# Brief:
Skip the pictures and write out, word for word, the lines below from the one with "Image resolution: width=369" through the one with "Task: Assign the app to David Rose", inclusive.

# Data supplied:
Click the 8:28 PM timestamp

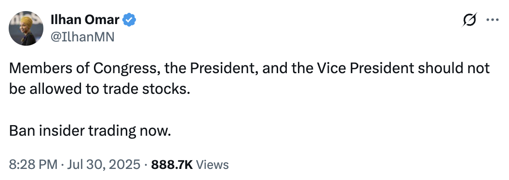33,165
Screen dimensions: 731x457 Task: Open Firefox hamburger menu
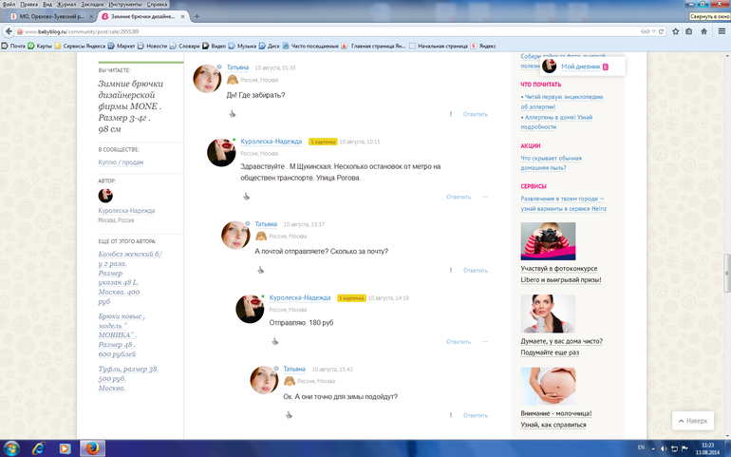[721, 31]
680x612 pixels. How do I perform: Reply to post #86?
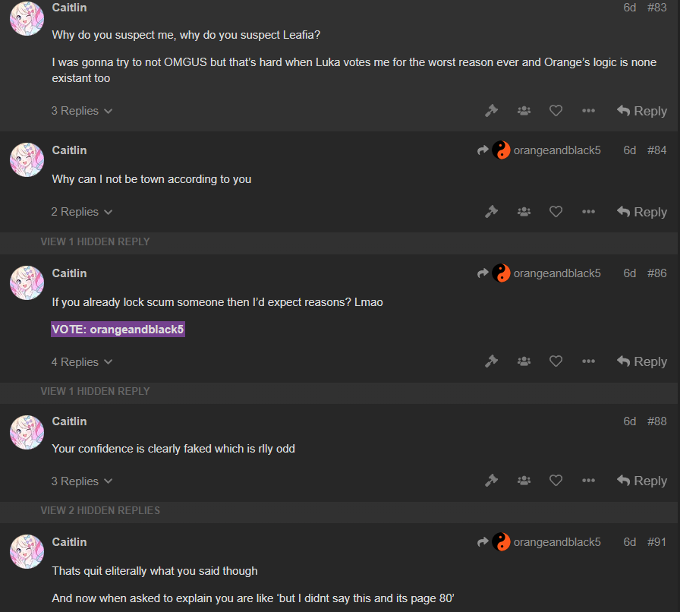641,361
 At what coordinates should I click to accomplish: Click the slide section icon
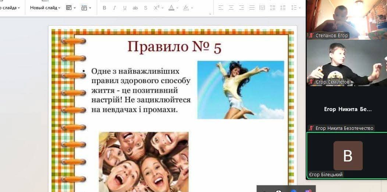[x=84, y=8]
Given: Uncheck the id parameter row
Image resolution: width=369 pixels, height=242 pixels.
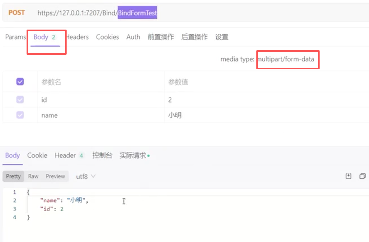Looking at the screenshot, I should 20,100.
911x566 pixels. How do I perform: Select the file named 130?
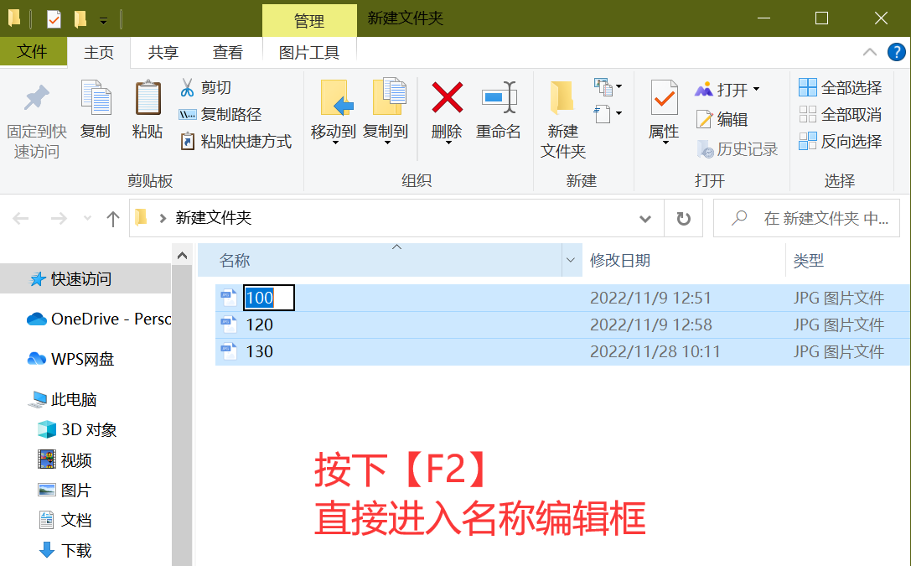(260, 351)
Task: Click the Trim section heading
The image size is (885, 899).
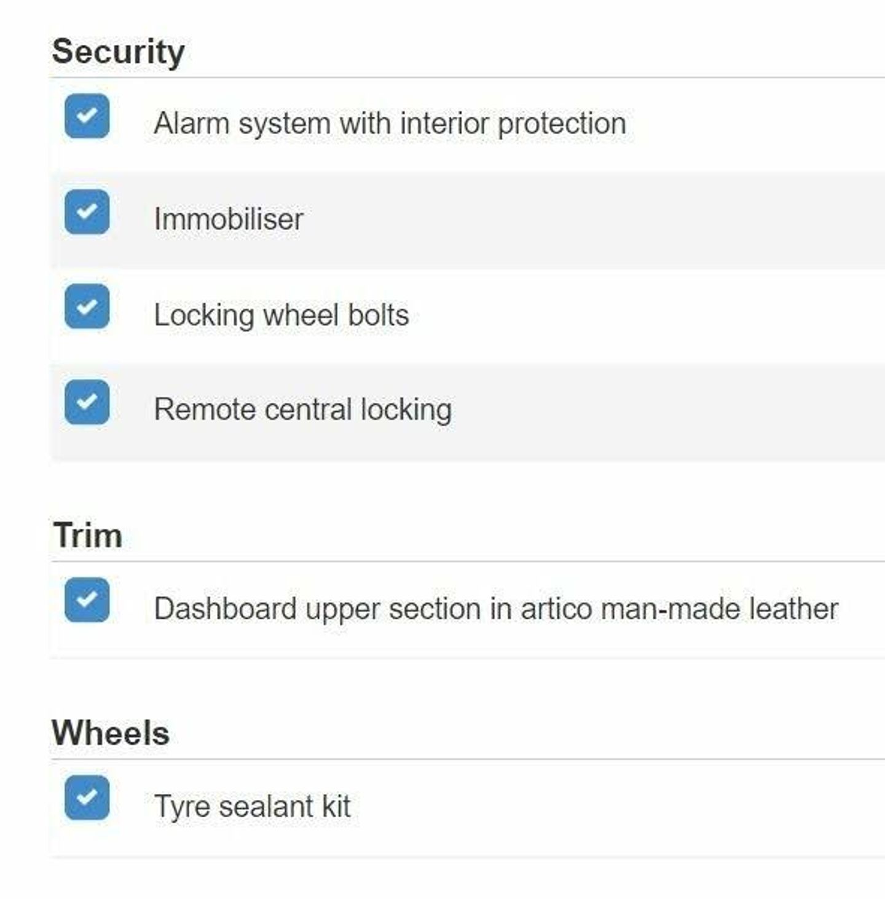Action: 88,535
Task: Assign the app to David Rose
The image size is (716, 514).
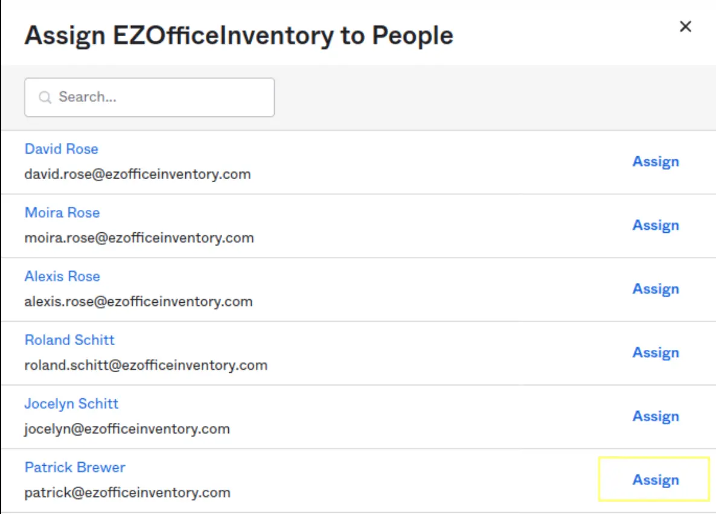Action: [656, 162]
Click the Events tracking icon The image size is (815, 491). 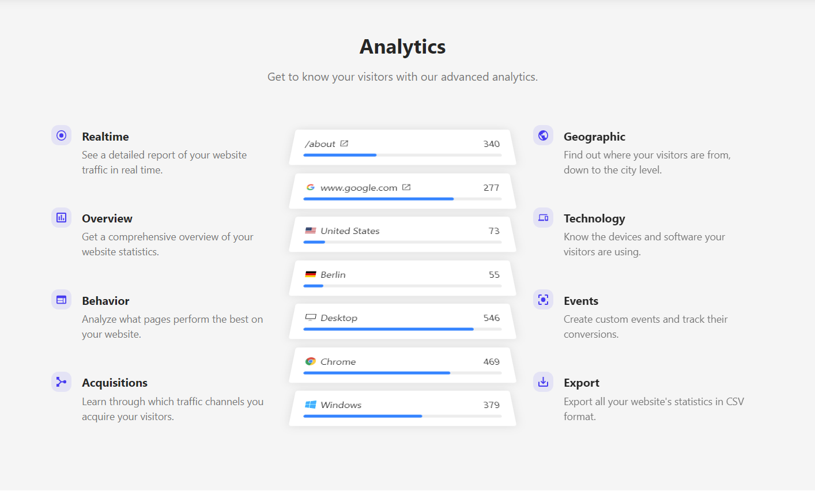pyautogui.click(x=542, y=299)
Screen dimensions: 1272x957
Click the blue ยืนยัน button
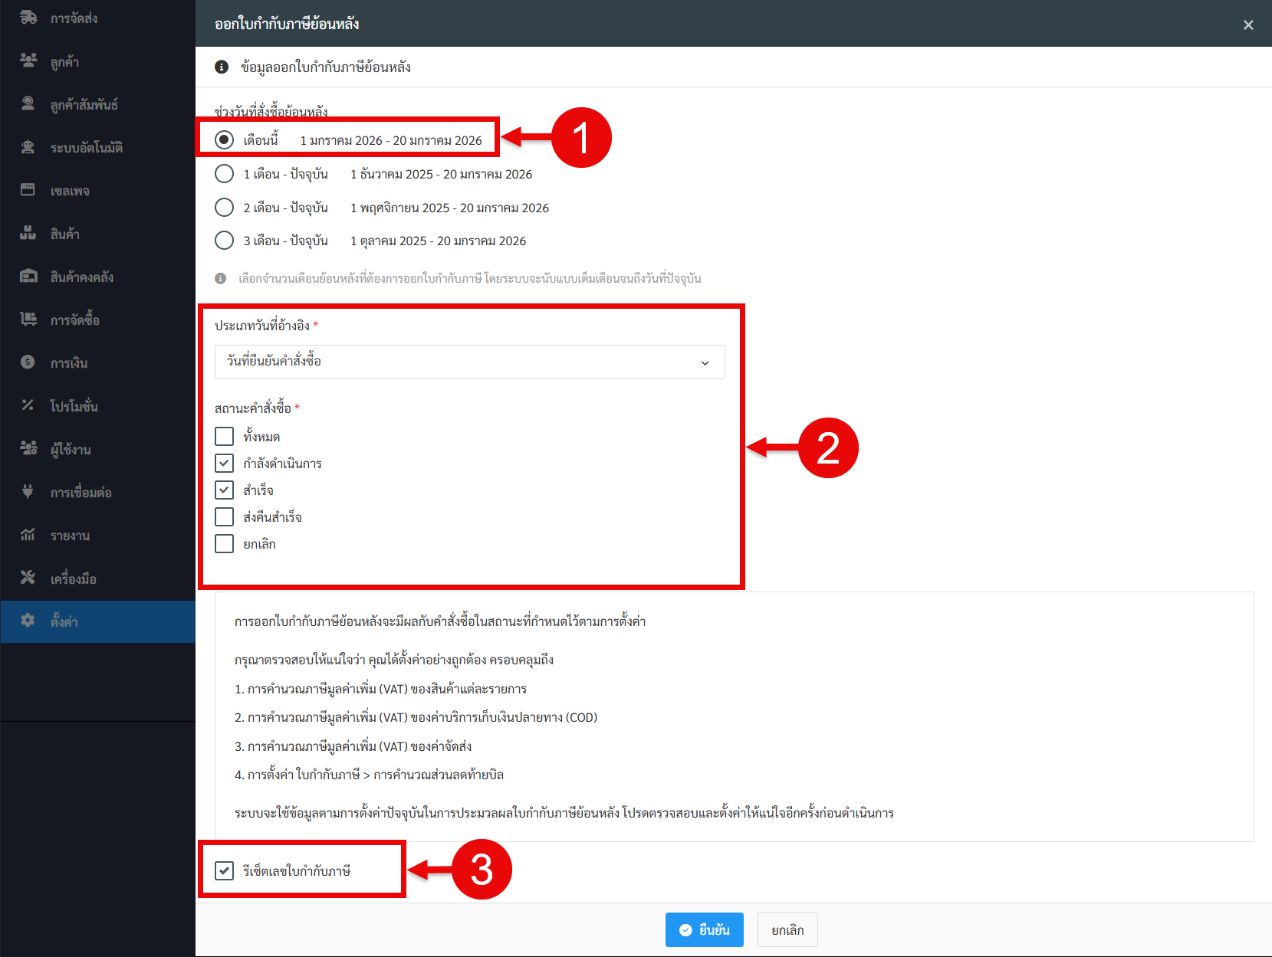coord(704,929)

# Answer space:
Image resolution: width=369 pixels, height=242 pixels.
Looking at the screenshot, I should 20,100.
911x566 pixels. How do I perform: Select the file named 130?
(260, 351)
Task: Click the Trim section heading
The image size is (885, 899).
Action: 88,535
Task: Assign the app to David Rose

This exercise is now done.